L’intime solitude se ressent aussi nettement dans une foule. De la même façon qu’en relation individuelle, il est possible d’atteindre un sentiment puissant d’appartenance et de communion grâce à la synchronisation avec le groupe. Nous sommes alors traversés par l’impression de notre intrinsèque humanité, célébrée de concert, en communion avec les autres. Cette ivresse naît de la dissolution de notre moi dans la foule, avec laquelle nous faisons corps en nous synchronisant avec elle. Nous voilà élargis, multiples, compris dans l’Humanité, comprenant l’Humanité. Nous sommes au-delà de nous-même. Cela aussi est une construction. Nous sommes toujours seuls, mais nous touchons du doigt la multiplicité des solitudes. Griserie.

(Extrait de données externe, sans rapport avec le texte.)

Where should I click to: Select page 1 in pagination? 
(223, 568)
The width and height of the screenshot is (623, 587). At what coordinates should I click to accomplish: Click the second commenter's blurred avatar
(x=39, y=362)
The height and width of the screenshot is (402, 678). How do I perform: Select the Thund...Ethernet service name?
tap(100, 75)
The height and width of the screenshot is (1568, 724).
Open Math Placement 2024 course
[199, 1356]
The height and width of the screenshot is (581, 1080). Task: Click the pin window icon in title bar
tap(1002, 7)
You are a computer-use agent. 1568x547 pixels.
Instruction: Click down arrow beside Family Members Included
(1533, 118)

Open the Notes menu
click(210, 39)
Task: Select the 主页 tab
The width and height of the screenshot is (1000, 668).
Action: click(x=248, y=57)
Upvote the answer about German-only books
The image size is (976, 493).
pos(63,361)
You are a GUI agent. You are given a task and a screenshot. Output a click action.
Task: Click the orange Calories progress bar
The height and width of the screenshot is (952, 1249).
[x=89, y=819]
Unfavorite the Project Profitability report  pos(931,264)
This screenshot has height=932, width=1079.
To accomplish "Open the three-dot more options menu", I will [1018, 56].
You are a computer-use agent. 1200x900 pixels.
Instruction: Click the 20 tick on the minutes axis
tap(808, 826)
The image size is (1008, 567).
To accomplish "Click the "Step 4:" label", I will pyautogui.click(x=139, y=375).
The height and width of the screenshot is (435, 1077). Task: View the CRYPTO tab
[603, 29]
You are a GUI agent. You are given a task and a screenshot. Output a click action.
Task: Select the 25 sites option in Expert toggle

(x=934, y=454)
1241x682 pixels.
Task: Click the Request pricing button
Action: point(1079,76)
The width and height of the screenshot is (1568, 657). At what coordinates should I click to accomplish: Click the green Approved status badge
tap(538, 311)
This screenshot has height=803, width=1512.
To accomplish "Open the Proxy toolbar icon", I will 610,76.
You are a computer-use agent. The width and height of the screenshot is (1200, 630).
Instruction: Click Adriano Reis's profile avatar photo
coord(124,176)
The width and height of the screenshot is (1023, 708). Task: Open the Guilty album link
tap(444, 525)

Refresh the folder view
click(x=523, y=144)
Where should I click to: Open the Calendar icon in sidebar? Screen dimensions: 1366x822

Chère Humanité, j’aimerais un jour rencontrer ceux qui me rencontreront à leur tour. J’aimerais tresser des liens d’aveugle à aveugle, et que, passés les premiers temps de synchronisations réussies, nous ayons toujours conscience que nos images et nos pensées sont des illusions créées par nos esprits. J’aimerais qu’il soit possible de ne pas céder à la facilité consistant à réduire l’autre au prisme de notre réalité. J’aimerais que nous ayons la patience de répéter les entrevues, qu’elles soient houleuses ou agréables, pour affronter et intégrer chacun de notre côté – et jusqu’au bout – les hallucinations nées de ce contact effrayant avec l’inconnu, nous renvoyant aux limites de notre être. S’apprivoiser silencieusement, être présent ensemble. Simplement. Et regarder notre inconnu intérieur avec douceur.